**PROBLEMS:**
1. Write out the passage about Matt again, starting with "New to the island, Matt" and going on through "its true meaning.", replacing "trash cans" with "garbage bins".
2. Turn the paragraph of the passage about Matt that begins "Matt was from Philly" into a short bulleted list that keeps its main facts.

**DOCUMENT PASSAGE:**
□ □ □ □ □ □ □

As the day grew near, I secretly hoped he would be released or forget to tell us he had a dialysis appointment. I wanted to see him, support him, but it wasn’t about him, it was about me. Since I involved others, I couldn’t get out of it. But we needed a game plan.

Before entering the care facility where Matt was convalescing, I went over the game plan with the others: Annemarie would run point, taking the lead and be in charge of starting conversation. We were warned there would be crying, so her female presence would handle any hugging, if needed. She had a natural, nervous energy and a gift for gab - she was perfect for this situation. I would handle jokes and, if needed, making fun of Annemarie’s animated character. Dave, the third person, would help me with comic relief.

Matt was from Philly. His first band opened for KISS in ’76 at the shore, the Jersey shore. He joined the Navy in the late 70s, was shipped to Hawaii and, on his first day on the island, got a tattoo of a devil on his right bicep. The outline of the tattoo hurt so much that he didn’t stick around to get it colored in. It cost him $25.

New to the island, Matt observed the Hawaiian word mahalo written in large letters on the side of public trash cans. He assumed mahalo meant trash. When someone greeted him with mahalo, he took offense and said, “Fuck you.” He later learned its true meaning.

Spending 6 months of the year underwater, Matt was the head chef on various submarines for 10 years. Despite the stench of dirty men and occasionally having to store a corpse in a meat freezer, he enjoyed the long hours and routine.

When he left the island and the Navy, he took with him a wife and a tattoo. That’s it. He landed in San Francisco, got a job at the Salvation Army for a decade and then found us, where he was head chef for 13 years.

First to arrive and last to leave, Matt’s work ethic from his submarine days (work/sleep/work/sleep) never left him. Even though he was the highest paid staff in the kitchen and basically never went home, Matt took on various second jobs. One of these jobs was taking tickets and serving popcorn at a movie theatre. After a few of these types of jobs, you got the feeling that he didn’t want to go home.

□ □ □ □ □ □ □

(Part of a data file)
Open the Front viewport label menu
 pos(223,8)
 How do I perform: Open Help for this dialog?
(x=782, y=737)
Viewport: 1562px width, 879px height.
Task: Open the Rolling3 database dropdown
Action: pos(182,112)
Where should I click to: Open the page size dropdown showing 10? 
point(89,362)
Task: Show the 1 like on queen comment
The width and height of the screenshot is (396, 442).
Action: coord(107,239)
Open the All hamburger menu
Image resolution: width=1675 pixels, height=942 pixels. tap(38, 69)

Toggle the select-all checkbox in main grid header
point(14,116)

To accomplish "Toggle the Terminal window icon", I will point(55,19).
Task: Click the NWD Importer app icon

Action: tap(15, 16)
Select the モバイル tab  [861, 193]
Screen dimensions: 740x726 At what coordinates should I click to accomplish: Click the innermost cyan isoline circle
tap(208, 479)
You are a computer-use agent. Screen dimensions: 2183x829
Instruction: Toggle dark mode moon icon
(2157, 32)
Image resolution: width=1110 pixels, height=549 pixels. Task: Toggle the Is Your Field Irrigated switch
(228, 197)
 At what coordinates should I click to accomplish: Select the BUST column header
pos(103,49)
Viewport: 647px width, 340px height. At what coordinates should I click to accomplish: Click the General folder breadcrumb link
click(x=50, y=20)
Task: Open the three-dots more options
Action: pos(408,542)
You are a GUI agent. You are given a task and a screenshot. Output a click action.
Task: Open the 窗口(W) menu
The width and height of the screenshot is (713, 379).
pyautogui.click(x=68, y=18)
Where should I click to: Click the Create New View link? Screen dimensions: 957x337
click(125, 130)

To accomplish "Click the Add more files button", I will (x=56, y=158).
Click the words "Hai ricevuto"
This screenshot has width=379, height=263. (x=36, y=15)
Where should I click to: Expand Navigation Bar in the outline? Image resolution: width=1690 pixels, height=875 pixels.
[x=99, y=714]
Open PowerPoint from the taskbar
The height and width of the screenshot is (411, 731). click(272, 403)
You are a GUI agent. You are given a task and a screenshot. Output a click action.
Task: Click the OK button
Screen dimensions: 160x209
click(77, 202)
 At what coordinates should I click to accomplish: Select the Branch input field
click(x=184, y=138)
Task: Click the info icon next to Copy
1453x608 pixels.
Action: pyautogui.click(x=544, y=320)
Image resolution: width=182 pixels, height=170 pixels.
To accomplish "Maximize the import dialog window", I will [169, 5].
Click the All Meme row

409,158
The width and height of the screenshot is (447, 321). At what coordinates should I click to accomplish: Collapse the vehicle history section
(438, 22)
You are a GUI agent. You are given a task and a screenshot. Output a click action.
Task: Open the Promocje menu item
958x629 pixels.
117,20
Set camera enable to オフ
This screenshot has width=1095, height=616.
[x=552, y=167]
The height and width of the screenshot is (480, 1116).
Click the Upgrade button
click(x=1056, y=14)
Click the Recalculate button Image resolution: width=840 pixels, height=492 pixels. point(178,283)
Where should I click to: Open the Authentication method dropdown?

□ □ □ □ □ □ □

**RESPONSES TO THE EXERCISE:**
1.
New to the island, Matt observed the Hawaiian word mahalo written in large letters on the side of public garbage bins. He assumed mahalo meant trash. When someone greeted him with mahalo, he took offense and said, “Fuck you.” He later learned its true meaning.

2.
- Matt was from Philly.
- His first band opened for KISS in ’76 at the Jersey shore.
- He joined the Navy in the late 70s and was shipped to Hawaii.
- On his first day on the island, he got a $25 devil tattoo on his right bicep. It was never colored in because the outline hurt so much.